**Stated problem:** Copy every line of the data below verbatim.

**Source data:**
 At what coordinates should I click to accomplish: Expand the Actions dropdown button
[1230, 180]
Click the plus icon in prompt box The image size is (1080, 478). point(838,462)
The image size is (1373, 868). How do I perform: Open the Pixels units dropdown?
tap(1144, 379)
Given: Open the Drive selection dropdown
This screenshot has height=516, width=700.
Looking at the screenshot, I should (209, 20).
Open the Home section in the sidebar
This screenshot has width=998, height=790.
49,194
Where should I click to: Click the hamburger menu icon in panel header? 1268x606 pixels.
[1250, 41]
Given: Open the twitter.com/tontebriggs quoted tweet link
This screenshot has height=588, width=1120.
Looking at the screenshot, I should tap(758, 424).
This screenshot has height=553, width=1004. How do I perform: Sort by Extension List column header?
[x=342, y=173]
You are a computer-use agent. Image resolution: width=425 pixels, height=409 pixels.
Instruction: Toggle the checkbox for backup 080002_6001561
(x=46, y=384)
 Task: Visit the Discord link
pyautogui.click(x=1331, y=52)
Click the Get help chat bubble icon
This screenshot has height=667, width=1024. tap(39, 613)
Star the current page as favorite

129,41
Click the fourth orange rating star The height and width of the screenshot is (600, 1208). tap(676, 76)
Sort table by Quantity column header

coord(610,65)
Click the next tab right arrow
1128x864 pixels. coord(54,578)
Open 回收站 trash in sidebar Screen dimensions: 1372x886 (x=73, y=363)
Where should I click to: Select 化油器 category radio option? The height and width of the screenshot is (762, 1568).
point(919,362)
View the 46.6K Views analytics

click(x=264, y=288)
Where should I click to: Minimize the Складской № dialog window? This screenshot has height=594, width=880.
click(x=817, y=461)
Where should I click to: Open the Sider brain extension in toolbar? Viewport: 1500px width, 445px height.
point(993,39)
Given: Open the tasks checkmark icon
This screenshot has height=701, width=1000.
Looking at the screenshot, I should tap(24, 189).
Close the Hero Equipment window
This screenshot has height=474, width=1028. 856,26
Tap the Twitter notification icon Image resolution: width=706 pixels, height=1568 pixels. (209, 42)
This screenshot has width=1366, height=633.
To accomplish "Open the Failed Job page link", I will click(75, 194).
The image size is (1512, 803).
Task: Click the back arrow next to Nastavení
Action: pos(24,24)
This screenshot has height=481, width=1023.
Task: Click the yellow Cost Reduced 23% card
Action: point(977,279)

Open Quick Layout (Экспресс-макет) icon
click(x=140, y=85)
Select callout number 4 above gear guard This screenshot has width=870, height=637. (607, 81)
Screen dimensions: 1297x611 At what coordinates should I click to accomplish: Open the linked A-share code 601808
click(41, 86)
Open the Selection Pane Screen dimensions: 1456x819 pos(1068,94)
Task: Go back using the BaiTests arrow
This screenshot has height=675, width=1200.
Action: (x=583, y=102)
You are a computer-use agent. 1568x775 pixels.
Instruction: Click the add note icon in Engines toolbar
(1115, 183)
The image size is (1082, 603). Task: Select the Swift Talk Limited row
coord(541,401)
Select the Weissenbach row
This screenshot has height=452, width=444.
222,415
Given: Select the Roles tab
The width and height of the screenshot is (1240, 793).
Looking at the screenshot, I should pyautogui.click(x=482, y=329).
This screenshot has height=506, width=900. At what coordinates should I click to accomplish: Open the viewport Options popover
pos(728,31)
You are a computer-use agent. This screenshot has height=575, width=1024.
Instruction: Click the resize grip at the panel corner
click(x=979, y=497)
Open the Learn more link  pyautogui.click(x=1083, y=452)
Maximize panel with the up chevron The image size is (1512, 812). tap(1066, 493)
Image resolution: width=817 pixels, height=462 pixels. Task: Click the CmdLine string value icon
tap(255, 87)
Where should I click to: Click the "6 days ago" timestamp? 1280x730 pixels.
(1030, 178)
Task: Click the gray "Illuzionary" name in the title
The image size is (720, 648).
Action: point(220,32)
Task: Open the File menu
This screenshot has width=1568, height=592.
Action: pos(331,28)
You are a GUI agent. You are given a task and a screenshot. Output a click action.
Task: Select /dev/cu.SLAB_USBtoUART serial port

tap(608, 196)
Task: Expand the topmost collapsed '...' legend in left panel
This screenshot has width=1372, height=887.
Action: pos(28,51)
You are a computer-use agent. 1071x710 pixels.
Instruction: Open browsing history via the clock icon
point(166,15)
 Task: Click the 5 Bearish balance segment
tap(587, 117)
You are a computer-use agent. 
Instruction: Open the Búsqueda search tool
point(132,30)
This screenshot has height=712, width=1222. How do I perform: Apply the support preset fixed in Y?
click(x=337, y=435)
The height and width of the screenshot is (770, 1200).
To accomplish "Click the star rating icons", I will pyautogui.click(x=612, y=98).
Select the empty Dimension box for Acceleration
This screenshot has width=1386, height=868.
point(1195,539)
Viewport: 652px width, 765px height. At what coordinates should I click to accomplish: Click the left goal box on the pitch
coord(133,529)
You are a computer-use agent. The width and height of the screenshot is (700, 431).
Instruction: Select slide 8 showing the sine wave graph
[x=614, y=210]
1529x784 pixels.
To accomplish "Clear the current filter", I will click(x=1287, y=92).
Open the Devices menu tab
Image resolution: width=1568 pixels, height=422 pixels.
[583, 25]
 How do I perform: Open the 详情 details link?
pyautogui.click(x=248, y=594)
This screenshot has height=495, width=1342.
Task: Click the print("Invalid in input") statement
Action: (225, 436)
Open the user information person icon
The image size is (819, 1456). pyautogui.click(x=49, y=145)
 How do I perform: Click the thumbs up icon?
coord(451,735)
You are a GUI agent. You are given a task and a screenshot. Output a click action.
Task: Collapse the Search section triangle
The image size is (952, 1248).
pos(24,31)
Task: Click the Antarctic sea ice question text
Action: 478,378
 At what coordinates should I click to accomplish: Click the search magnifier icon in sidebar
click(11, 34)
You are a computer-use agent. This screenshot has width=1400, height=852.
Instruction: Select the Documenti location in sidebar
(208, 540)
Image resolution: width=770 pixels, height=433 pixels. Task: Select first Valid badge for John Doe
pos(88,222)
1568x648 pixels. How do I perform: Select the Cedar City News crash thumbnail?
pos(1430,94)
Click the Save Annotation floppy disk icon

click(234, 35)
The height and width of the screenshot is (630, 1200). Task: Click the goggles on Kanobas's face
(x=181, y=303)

**Exercise output:**
 At what coordinates should I click to accomplish: Expand the Actions dropdown button
[1230, 180]
Click the plus icon in prompt box The image size is (1080, 478). point(838,462)
The image size is (1373, 868). How do I perform: Open the Pixels units dropdown?
tap(1144, 379)
Given: Open the Drive selection dropdown
This screenshot has height=516, width=700.
Looking at the screenshot, I should (209, 20).
Open the Home section in the sidebar
This screenshot has width=998, height=790.
49,194
Where should I click to: Click the hamburger menu icon in panel header? 1268x606 pixels.
[1250, 41]
Given: Open the twitter.com/tontebriggs quoted tweet link
This screenshot has height=588, width=1120.
Looking at the screenshot, I should tap(758, 424).
This screenshot has height=553, width=1004. How do I perform: Sort by Extension List column header?
[x=342, y=173]
You are a computer-use agent. Image resolution: width=425 pixels, height=409 pixels.
Instruction: Toggle the checkbox for backup 080002_6001561
(x=46, y=384)
 Task: Visit the Discord link
pyautogui.click(x=1331, y=52)
Click the Get help chat bubble icon
This screenshot has height=667, width=1024. tap(39, 613)
Star the current page as favorite

129,41
Click the fourth orange rating star The height and width of the screenshot is (600, 1208). tap(676, 76)
Sort table by Quantity column header

coord(610,65)
Click the next tab right arrow
1128x864 pixels. coord(54,578)
Open 回收站 trash in sidebar Screen dimensions: 1372x886 (x=73, y=363)
Where should I click to: Select 化油器 category radio option? The height and width of the screenshot is (762, 1568).
point(919,362)
View the 46.6K Views analytics

click(x=264, y=288)
Where should I click to: Minimize the Складской № dialog window? This screenshot has height=594, width=880.
click(x=817, y=461)
Where should I click to: Open the Sider brain extension in toolbar? Viewport: 1500px width, 445px height.
point(993,39)
Given: Open the tasks checkmark icon
This screenshot has height=701, width=1000.
Looking at the screenshot, I should tap(24, 189).
Close the Hero Equipment window
This screenshot has height=474, width=1028. 856,26
Tap the Twitter notification icon Image resolution: width=706 pixels, height=1568 pixels. (209, 42)
This screenshot has width=1366, height=633.
To accomplish "Open the Failed Job page link", I will click(75, 194).
The image size is (1512, 803).
Task: Click the back arrow next to Nastavení
Action: pos(24,24)
This screenshot has height=481, width=1023.
Task: Click the yellow Cost Reduced 23% card
Action: point(977,279)

Open Quick Layout (Экспресс-макет) icon
click(x=140, y=85)
Select callout number 4 above gear guard This screenshot has width=870, height=637. (607, 81)
Screen dimensions: 1297x611 At what coordinates should I click to accomplish: Open the linked A-share code 601808
click(41, 86)
Open the Selection Pane Screen dimensions: 1456x819 pos(1068,94)
Task: Go back using the BaiTests arrow
This screenshot has height=675, width=1200.
Action: (x=583, y=102)
You are a computer-use agent. 1568x775 pixels.
Instruction: Click the add note icon in Engines toolbar
(1115, 183)
The image size is (1082, 603). Task: Select the Swift Talk Limited row
coord(541,401)
Select the Weissenbach row
This screenshot has height=452, width=444.
222,415
Given: Select the Roles tab
The width and height of the screenshot is (1240, 793).
Looking at the screenshot, I should pyautogui.click(x=482, y=329).
This screenshot has height=506, width=900. At what coordinates should I click to accomplish: Open the viewport Options popover
pos(728,31)
You are a computer-use agent. This screenshot has height=575, width=1024.
Instruction: Click the resize grip at the panel corner
click(x=979, y=497)
Open the Learn more link  pyautogui.click(x=1083, y=452)
Maximize panel with the up chevron The image size is (1512, 812). tap(1066, 493)
Image resolution: width=817 pixels, height=462 pixels. Task: Click the CmdLine string value icon
tap(255, 87)
Where should I click to: Click the "6 days ago" timestamp? 1280x730 pixels.
(1030, 178)
Task: Click the gray "Illuzionary" name in the title
The image size is (720, 648).
Action: point(220,32)
Task: Open the File menu
This screenshot has width=1568, height=592.
Action: pos(331,28)
You are a GUI agent. You are given a task and a screenshot. Output a click action.
Task: Select /dev/cu.SLAB_USBtoUART serial port

tap(608, 196)
Task: Expand the topmost collapsed '...' legend in left panel
This screenshot has width=1372, height=887.
Action: pos(28,51)
You are a computer-use agent. 1071x710 pixels.
Instruction: Open browsing history via the clock icon
point(166,15)
 Task: Click the 5 Bearish balance segment
tap(587, 117)
You are a computer-use agent. 
Instruction: Open the Búsqueda search tool
point(132,30)
This screenshot has height=712, width=1222. How do I perform: Apply the support preset fixed in Y?
click(x=337, y=435)
The height and width of the screenshot is (770, 1200).
To accomplish "Click the star rating icons", I will pyautogui.click(x=612, y=98).
Select the empty Dimension box for Acceleration
This screenshot has width=1386, height=868.
point(1195,539)
Viewport: 652px width, 765px height. At what coordinates should I click to accomplish: Click the left goal box on the pitch
coord(133,529)
You are a computer-use agent. The width and height of the screenshot is (700, 431).
Instruction: Select slide 8 showing the sine wave graph
[x=614, y=210]
1529x784 pixels.
To accomplish "Clear the current filter", I will click(x=1287, y=92).
Open the Devices menu tab
Image resolution: width=1568 pixels, height=422 pixels.
[583, 25]
 How do I perform: Open the 详情 details link?
pyautogui.click(x=248, y=594)
This screenshot has height=495, width=1342.
Task: Click the print("Invalid in input") statement
Action: (225, 436)
Open the user information person icon
The image size is (819, 1456). pyautogui.click(x=49, y=145)
 How do I perform: Click the thumbs up icon?
coord(451,735)
You are a GUI agent. You are given a task and a screenshot. Output a click action.
Task: Collapse the Search section triangle
The image size is (952, 1248).
pos(24,31)
Task: Click the Antarctic sea ice question text
Action: 478,378
 At what coordinates should I click to accomplish: Click the search magnifier icon in sidebar
click(11, 34)
You are a computer-use agent. This screenshot has width=1400, height=852.
Instruction: Select the Documenti location in sidebar
(208, 540)
Image resolution: width=770 pixels, height=433 pixels. Task: Select first Valid badge for John Doe
pos(88,222)
1568x648 pixels. How do I perform: Select the Cedar City News crash thumbnail?
pos(1430,94)
Click the Save Annotation floppy disk icon

click(234, 35)
The height and width of the screenshot is (630, 1200). Task: Click the goggles on Kanobas's face
(x=181, y=303)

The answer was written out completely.